Stored items
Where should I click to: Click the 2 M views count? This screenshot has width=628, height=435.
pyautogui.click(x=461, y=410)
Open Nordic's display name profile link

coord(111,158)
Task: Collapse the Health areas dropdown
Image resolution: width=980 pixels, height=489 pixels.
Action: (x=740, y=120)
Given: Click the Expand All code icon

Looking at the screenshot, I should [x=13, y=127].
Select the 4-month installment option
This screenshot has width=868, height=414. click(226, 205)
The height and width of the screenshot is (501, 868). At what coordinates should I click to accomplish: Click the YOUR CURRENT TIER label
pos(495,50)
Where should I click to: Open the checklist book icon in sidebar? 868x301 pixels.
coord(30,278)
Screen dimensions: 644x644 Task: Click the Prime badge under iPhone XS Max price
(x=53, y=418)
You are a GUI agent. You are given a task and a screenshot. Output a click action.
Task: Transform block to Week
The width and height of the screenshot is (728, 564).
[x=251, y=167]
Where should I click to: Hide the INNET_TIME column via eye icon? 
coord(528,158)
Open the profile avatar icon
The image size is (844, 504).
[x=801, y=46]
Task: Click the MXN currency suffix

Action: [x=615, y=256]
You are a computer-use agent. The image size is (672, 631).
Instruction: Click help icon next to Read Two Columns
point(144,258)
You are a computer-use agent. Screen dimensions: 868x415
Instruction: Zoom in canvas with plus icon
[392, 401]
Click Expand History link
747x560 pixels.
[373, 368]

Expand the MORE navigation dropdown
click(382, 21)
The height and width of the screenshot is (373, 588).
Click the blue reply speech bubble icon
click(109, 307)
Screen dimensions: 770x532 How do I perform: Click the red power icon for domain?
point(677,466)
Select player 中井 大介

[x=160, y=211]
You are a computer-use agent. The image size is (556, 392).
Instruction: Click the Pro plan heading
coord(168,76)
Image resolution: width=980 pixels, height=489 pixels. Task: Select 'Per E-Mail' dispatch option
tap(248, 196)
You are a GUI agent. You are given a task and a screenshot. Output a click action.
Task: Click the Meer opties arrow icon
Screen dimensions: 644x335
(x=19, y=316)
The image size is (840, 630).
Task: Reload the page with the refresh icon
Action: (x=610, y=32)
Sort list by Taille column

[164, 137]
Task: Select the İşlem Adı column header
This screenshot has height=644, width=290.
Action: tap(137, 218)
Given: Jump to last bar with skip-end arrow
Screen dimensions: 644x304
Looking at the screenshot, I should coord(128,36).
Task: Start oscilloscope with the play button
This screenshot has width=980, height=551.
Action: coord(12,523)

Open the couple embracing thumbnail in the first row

* _What needs to be done_:
Scan the data above for the word "arrow", then copy every line that holds it.

* _Reply_:
Task: Click the Meer opties arrow icon
Given: Jump to last bar with skip-end arrow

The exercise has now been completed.